This is the first write up where I feel like I’m putting my boxing gloves on and getting ready to rumble. I picked up a package of Gonesh a year or so before starting the incense resource at Mike’s Prattle, when I’d walked into a local store one day and found myself a little weary at picking up another box of Nag Champa or another common Shrinivas scent, so even though I knew it would be trouble, I picked up this three in one package of the dreaded “charcoal dipped” style. When I first tried them, I wasn’t at all impressed, but it’s nothing like my post-Japanese incense nose, which actually prefers the smell of burning California forests to these scents.
There appears to be very little natural about these scents. One page has the claim that Gonesh incense has the “highest charcoal content of any brand on the market,” a statement that will make many of us scratch our heads over the idea that this might be a good thing. I’d argue that this, in part, is exactly what makes their incense so unpleasant. No matter what “high quality raw materials” they use, very little about any of these incenses strikes me as remotely natural, rather the aromas are more like air fresheners or other synthetic oils and perfumes. And this is why this is likely to be the last review an incense of this style here (no doubt I’ve broken one of my own rules already).
The Vanilla reminds me of the smell of extract in the bottle, but that’s only the top note, the rest of the oil is more in the hair or bottle spray mode. The charcoal’s probably the most hidden here, but don’t take that for invisibility, it’s still there with its characteristic abrasiveness. This may be a cleansing scent in its own way, but so is 2 oz of Listerine. In particular, the finish on this one was brutal. With all three of these, it took maybe a week in between for me to brave another light, just so I could finish my notes up. And in most cases the stick was put out after about 2-3 minutes when I started to feel like I was choking.

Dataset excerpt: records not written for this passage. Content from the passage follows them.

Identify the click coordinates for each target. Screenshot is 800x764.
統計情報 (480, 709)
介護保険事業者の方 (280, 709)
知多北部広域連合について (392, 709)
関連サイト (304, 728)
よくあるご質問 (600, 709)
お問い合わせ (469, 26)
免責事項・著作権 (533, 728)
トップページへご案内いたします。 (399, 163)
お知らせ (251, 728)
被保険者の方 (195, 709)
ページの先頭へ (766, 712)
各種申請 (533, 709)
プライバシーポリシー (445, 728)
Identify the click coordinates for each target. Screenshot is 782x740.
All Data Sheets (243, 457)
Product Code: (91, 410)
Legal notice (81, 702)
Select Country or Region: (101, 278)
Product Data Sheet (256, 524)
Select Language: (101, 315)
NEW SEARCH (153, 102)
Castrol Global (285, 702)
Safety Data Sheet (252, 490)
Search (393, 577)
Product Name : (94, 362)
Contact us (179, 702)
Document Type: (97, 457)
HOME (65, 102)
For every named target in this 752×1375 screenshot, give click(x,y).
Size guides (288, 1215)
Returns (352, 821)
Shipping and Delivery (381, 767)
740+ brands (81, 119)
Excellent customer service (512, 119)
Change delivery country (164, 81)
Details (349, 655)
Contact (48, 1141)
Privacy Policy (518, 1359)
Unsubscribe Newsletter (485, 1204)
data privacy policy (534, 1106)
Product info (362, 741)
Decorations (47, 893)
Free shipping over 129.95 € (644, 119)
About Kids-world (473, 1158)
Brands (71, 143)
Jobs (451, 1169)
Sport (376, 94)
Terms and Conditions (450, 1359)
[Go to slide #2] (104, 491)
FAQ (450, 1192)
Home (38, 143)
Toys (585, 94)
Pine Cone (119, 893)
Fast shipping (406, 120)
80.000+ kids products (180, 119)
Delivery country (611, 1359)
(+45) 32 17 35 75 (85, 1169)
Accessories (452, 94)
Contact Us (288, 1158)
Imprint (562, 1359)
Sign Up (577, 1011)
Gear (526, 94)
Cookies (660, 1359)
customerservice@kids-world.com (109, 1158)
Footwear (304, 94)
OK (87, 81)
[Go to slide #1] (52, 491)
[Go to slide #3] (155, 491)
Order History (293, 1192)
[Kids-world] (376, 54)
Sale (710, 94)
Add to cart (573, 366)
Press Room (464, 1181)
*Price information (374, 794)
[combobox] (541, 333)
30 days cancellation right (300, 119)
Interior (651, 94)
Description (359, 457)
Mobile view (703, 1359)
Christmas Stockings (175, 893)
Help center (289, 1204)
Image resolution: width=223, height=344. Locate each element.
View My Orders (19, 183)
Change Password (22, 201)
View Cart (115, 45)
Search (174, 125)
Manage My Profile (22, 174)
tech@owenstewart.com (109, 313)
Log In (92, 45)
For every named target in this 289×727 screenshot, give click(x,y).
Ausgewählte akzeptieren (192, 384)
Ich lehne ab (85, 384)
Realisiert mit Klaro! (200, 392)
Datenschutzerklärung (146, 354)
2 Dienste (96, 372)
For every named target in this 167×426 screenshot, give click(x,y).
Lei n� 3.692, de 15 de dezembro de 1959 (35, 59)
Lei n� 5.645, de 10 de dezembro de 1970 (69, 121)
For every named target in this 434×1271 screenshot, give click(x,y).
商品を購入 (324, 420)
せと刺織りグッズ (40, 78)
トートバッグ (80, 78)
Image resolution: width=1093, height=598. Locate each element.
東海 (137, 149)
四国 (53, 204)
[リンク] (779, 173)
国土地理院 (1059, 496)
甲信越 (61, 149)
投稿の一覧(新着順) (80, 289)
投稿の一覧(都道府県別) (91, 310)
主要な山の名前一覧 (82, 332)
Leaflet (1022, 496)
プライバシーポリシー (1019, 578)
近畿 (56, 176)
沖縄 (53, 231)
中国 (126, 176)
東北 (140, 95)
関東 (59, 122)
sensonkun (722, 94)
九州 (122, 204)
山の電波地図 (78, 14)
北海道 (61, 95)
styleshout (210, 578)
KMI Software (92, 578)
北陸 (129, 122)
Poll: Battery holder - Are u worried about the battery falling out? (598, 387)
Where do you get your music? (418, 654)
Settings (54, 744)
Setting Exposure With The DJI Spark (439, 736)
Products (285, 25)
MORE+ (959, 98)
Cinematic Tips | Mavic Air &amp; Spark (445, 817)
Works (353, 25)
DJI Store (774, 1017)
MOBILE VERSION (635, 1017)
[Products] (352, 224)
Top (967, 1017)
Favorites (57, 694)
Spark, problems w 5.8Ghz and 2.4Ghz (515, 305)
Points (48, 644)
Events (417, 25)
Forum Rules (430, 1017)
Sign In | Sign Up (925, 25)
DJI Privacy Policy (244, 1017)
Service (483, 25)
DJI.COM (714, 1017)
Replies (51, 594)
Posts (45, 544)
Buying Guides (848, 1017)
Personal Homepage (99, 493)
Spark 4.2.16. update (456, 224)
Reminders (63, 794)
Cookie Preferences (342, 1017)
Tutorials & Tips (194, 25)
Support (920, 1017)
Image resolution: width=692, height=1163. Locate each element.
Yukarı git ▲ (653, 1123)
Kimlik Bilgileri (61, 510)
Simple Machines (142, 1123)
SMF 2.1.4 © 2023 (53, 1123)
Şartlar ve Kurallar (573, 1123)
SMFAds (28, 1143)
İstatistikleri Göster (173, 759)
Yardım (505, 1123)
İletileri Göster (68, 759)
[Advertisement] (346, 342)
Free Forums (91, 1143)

The Cinnamon has an oil like a cinnamon-flavored toothpick made out of nuclear material. The charcoal here is even more harsh. While it’s obviously more affordable than most cinnamon incenses, a comparison of this to, say, Baieido’s Koh is as one-sided as the Lakers playing your local high school team. I’d as soon have this scent coming from the bucket of hot water and cleaner I use to wash a car.
The Raspberry is the least unpleasant of the three. It reminds me of taking Raspberry Bubblicious gum, especially that gooey, aromatic center they have. The charcoal’s still harsh but it doesn’t conflict with the oil as badly as the Cinnamon. As the stick continued to burn the aroma turned more to something like raspberry cough syrup and the smoke got quite cloying. While the California fires at the moment probably have something to do with it as well, my eyes were starting to sting after a few minutes.
To say the least, the charcoal dipped incense stick kind of ruins the idea of incense for many people, it’s far more common than it deserves to be and belies the idea that there are really excellent incenses out there that have none of this sort of harshness or clouds of choking smoke. To say the least, these are among the most unpleasant scents I’ve ever tried, although to be fair they’re a little smoother than other charcoal lines (not counting, of course, some of the Baieido charcoals which are in a different league). I’d recommend not only avoiding this but the whole style in general.